## Work order A
In the newScale post on Cisco UCS support below, which newScale product is said to allow a whole virtual environment to be ordered?
## Work order B
Render this sentence from the newScale post on Cisco UCS support into Spanish: "Cisco UCS enables policy-based management of data center services using service profiles with pre-defined server and connectivity configurations."
## Work order C
Resume the newScale post on Cisco UCS support below, writing on from the point at which it ends.

** Extract to read follows **

The big news out of newScale today is we are announcing support for Cisco's UCS servers.
So let me explain the method behind our newScale madness with all these announcements supporting major cloud API's like Amazon, vCloud, and now UCS.
We believe for the next few years, there will be a need to have a business operations cloud storefront OFFER, REQUEST, PROVISION, ACCOUNT, BILL and MANAGE the whole life-cycle for a variety of resources: compute, storage, network, access management, databases, application servers, business applicaitons and virtual desktops, delivered in a variety of ways: physical, virtual and cloud; in a variety of business models: owned, leased,subscribed, outsourced, dedicated, shared.
If it sounds complex, it is. We didn't invent it, we just live in it. We think we have the only technology agnostic platform to do this. Cisco UCS is a very addition to our support for physical servers. With a twist.
Cisco UCS enables policy-based management of data center services using service profiles with pre-defined server and connectivity configurations. This means a whole virtual environment can be ordered through our RequestCenter product.
In English this means that there's no HARD ware, rather it's FLEX ware: you can make a blade be different types of servers as needed. Which means that you need to think about what offers you make. A blade can support different kind of services. Which means that newScale can provision different types of technical services directly as needed.
newScale provides the ability for UCS customers to configure and request service profiles so that UCS server blades can shift workloads as needed, resulting in increased capacity and utilization. 9 to 5pm one kind of service, then evenings a different workload.

** End of Extract to read **
** Dataset entries follows **

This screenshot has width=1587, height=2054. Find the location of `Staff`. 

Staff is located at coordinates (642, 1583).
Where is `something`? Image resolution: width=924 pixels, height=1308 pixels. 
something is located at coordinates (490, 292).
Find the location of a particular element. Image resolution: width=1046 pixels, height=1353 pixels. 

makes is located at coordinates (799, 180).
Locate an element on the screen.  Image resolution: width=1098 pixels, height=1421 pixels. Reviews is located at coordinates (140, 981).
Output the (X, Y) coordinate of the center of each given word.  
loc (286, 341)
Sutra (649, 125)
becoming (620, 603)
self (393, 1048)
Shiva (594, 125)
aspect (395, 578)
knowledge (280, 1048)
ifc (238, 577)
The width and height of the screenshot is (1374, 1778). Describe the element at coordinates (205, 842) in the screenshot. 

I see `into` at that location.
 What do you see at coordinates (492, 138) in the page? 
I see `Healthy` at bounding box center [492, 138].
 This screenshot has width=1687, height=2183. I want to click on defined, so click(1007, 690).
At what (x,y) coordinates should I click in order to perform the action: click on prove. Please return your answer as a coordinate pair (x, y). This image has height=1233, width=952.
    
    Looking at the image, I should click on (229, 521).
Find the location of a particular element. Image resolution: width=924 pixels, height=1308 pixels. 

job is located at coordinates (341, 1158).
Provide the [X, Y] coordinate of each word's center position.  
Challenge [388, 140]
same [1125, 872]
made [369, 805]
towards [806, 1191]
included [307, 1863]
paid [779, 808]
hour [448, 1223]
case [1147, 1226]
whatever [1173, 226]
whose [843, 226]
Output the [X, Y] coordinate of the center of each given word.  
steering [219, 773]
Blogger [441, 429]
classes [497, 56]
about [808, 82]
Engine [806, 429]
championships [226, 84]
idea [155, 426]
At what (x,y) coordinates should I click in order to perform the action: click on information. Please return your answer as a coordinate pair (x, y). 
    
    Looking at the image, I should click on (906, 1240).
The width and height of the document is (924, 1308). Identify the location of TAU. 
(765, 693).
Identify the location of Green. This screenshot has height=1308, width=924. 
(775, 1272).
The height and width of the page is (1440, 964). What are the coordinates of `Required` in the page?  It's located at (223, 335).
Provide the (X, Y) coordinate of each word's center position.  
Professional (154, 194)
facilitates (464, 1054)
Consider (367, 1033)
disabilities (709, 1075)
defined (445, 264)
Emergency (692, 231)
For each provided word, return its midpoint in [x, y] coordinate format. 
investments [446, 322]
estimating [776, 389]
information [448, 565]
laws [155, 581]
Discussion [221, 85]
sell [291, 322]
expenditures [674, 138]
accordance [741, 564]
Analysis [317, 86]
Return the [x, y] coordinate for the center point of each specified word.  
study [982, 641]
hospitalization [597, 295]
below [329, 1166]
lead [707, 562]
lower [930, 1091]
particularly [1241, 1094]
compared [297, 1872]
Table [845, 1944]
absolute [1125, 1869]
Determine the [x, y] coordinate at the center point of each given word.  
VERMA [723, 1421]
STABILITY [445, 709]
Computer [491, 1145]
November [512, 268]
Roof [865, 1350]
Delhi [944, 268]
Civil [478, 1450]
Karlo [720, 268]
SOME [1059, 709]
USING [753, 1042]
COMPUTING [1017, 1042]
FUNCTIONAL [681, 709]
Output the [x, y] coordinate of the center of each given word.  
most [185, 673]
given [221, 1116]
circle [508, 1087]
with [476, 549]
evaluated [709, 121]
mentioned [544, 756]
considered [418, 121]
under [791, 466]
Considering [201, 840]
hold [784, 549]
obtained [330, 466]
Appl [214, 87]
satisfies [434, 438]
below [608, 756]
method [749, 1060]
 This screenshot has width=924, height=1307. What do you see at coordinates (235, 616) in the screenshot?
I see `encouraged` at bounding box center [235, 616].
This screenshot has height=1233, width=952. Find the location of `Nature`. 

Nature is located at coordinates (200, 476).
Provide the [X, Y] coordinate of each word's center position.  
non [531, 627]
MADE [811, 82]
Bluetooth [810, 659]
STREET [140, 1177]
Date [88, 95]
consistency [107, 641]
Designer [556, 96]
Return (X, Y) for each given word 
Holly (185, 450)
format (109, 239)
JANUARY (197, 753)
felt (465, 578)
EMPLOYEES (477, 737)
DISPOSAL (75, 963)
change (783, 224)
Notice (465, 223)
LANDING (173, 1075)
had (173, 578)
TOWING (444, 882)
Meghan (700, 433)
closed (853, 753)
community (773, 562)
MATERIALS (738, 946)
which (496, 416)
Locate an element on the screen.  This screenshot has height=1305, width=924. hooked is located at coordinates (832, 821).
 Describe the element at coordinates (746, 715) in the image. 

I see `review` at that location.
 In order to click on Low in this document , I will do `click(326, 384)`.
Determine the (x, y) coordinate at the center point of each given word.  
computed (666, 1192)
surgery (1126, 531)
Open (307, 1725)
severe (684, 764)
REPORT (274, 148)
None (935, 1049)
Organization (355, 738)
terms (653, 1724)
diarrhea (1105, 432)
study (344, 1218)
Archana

** End of Dataset entries **

## Written response A
RequestCenter

## Written response B
Cisco UCS permite la gestión basada en políticas de los servicios del centro de datos mediante perfiles de servicio con configuraciones predefinidas de servidor y de conectividad.

## Written response C
In addition, newScale offers a "just enough console" approach with rich role-based access control (RBAC), so that Cisco UCS administrators can manage their own resources but don’t have visibility into resources they aren’t allowed to see. UCS has a rich API that allows newScale RequestCenter to provide direct functionality to UCS console functionality, except that you can partition it, apply rules to it and put authorizations steps where needed. This is key to cloud self-service: just enough console, and processes where it self-service can't be provided.
Customers can also deploy security and compliance workflows for segregation of duties, ensuring that users only have access to what is relevant to them (i.e. only their own compute resources and resource pools).
We already do this for Vmware, but now we can do it at the lower level Cisco UCS provides which is pretty important when you need full physical hardware access ... like databases or I/O constrained applications.
So why are we the ones to do this? Well, when I was a very young boy....Well, never mind. The real reason is that few have signed up for this vision and the large companies are all pushing their stacks at a time when it's going to be a very, very, VERY heterogeneous world for the next 5-7 years.